No ano passado, segundo a Agência Internacional de Energia , as emissões de carbono planetárias cresceram 6% em comparação com 2020, chegando ao seu maior nível histórico. Sozinho, o carvão foi responsável por 40% deste aumento. Na UE , de acordo com dados do próprio bloco, as emissões do setor energético subiram 8,3% , mas ainda estavam aquém dos números registrados antes da pandemia.

"Nós sabemos da matriz energética e que os planos dos Estados-membros serão ajustados porque estamos em uma situação inesperada em que decidimos pôr fim à nossa dependência de combustíveis fósseis russos", disse o porta-voz para Energia da Comissão Europeia, Tim McPhie.

Cortes russos

A dependência energética vem ganhando ares mais urgentes nas últimas semanas, já que os países europeus precisam começar a estocar energia para quando as temperaturas caírem. Mas também porque o presidente Vladimir Putin sabe qual é o calcanhar de Aquiles de Bruxelas.

Os cortes e redução no fluxo de gás são uma retaliação à chuva de sanções ocidentais contra Moscou, impostas em resposta à invasão na Ucrânia. Putin, em resposta, impôs condições para exportar seu gás: o pagamento deve ser rublos, através de contas abertas em bancos russos, exigências que deixam as empresas passíveis de sanções europeias e americanas.

Várias companhias se recusaram a acatar os termos de Moscou, que suspendeu o fornecimento para uma série de países como Bulgária, Polônia, Finlândia, Holanda e Dinamarca. Nesta semana, Alemanha, Áustria e Itália viram também uma drástica redução do fluxo de gás após a estatal russa Gazprom anunciar que cortaria em 40% a quantidade de gás enviado à Alemanha pelo Nord Stream 1. O gasoduto cruza o Mar Báltico da Rússia até o território alemão e é responsável por entregar cerca de 40% de todo o gás que chega na UE.

A Gazprom pôs a culpa em uma turbina enviada à Siemens para reparos, que não retornou a tempo — algo confirmado pelo grupo alemão. A justificativa, contudo, não satisfez Berlim, que a classificou como uma “decisão política”.
E o fornecimento de gás no próximo mês pode ser ainda mais apertado, já que o Nord Stream 1 deve ser desligado por vários dias para manutenções anuais previamente agendadas.

Via alternativa

Para compensar as manutenções no gasoduto, a Rússia pode aumentar o fluxo que passa pelo ponto de trânsito alternativo de Sudzha, na fronteira russo-ucraniana, aponta Kiev. A Gazprom pode enviar cerca de 77,2 milhões de metros cúbicos de gás por lá, mas mantém o fluxo a cerca de 42 milhões de metros cúbicos.

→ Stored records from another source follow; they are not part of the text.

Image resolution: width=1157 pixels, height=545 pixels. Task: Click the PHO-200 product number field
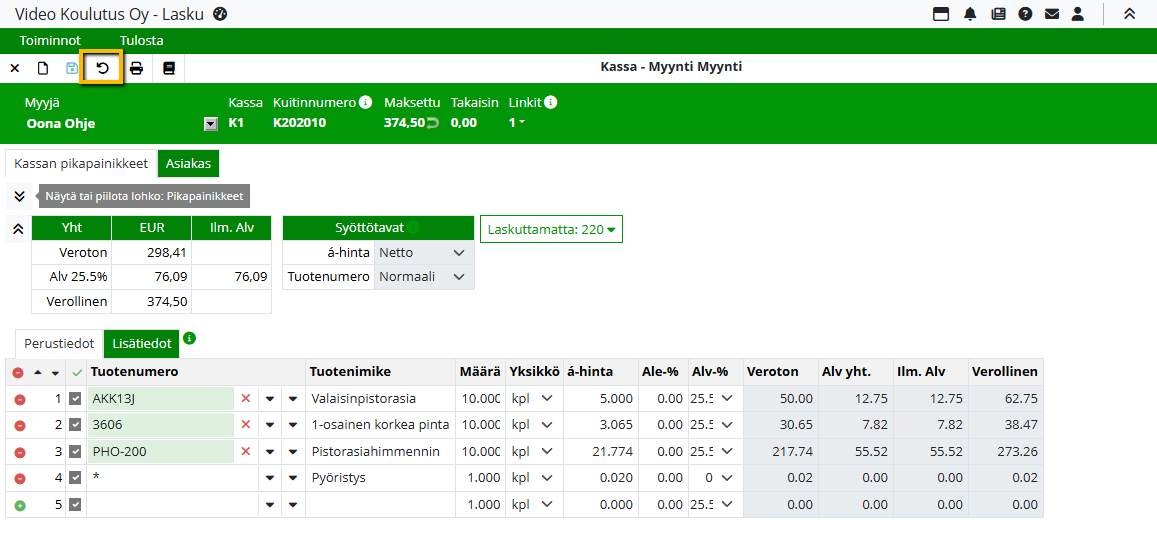pos(160,451)
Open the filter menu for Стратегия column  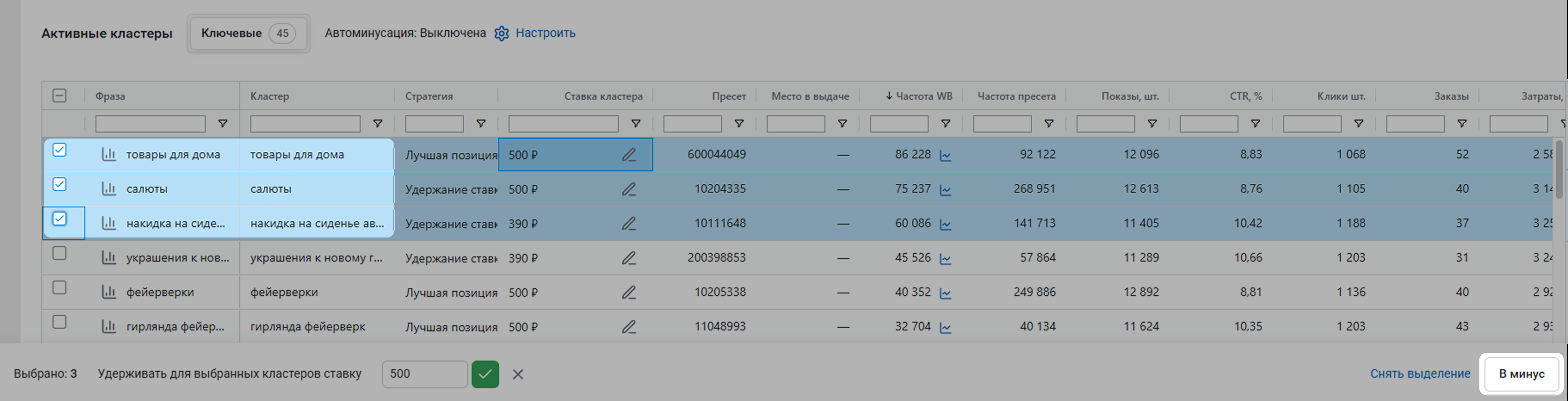(480, 124)
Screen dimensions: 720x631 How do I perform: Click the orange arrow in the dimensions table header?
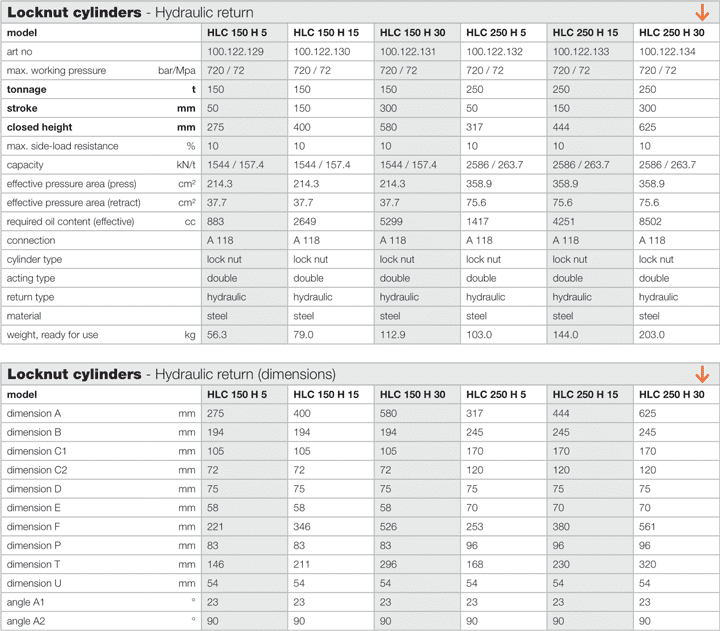702,374
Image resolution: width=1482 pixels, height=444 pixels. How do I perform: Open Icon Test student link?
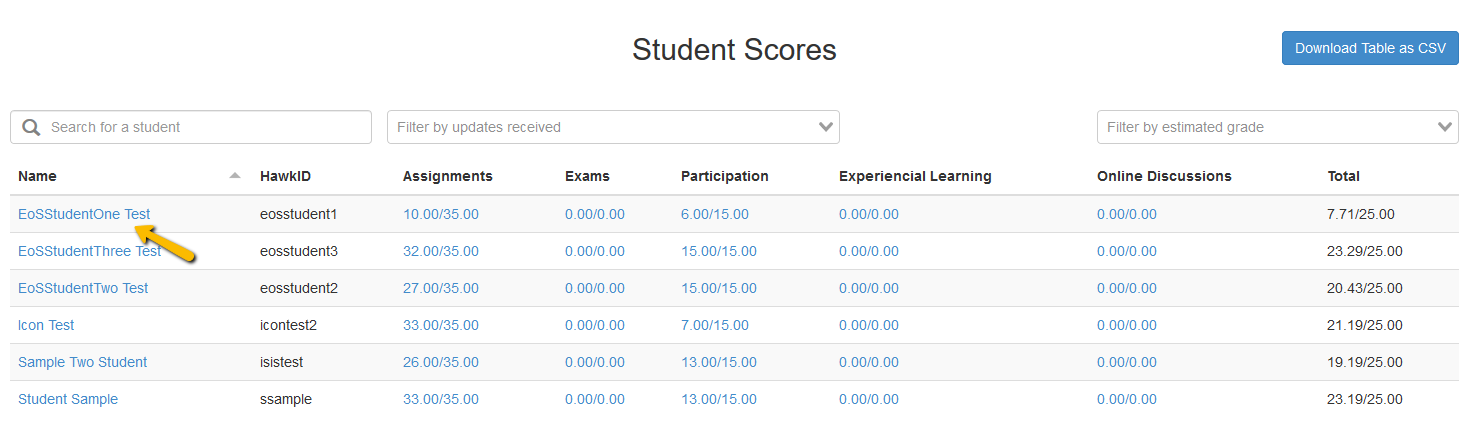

Em um leilão nesta segunda, o primeiro desde a eclosão do conflito, a Ucrânia ofereceu à Gazprom uma capacidade adicional de 15 milhões de metros cúbicos. A opção de envios adicionais pela rota ainda não foi usada por Moscou neste mês. Se os russos enviassem volumes extras por Sudzha, apontam os ucranianos, conseguiriam suprir metade da capacidade perdida com os problemas na Nord Stream 1. Isso, argumentam, só endossa as críticas de que os cortes têm motivação política:

"É um argumento adicional que prova que a Gazprom e o Kremlin estão usando o gás como uma arma contra a Ucrânia e, principalmente, contra a Europa", disse o chefe da Operadora do Sistema de Transmissão de Gás ucraniano, Sergei Makogon.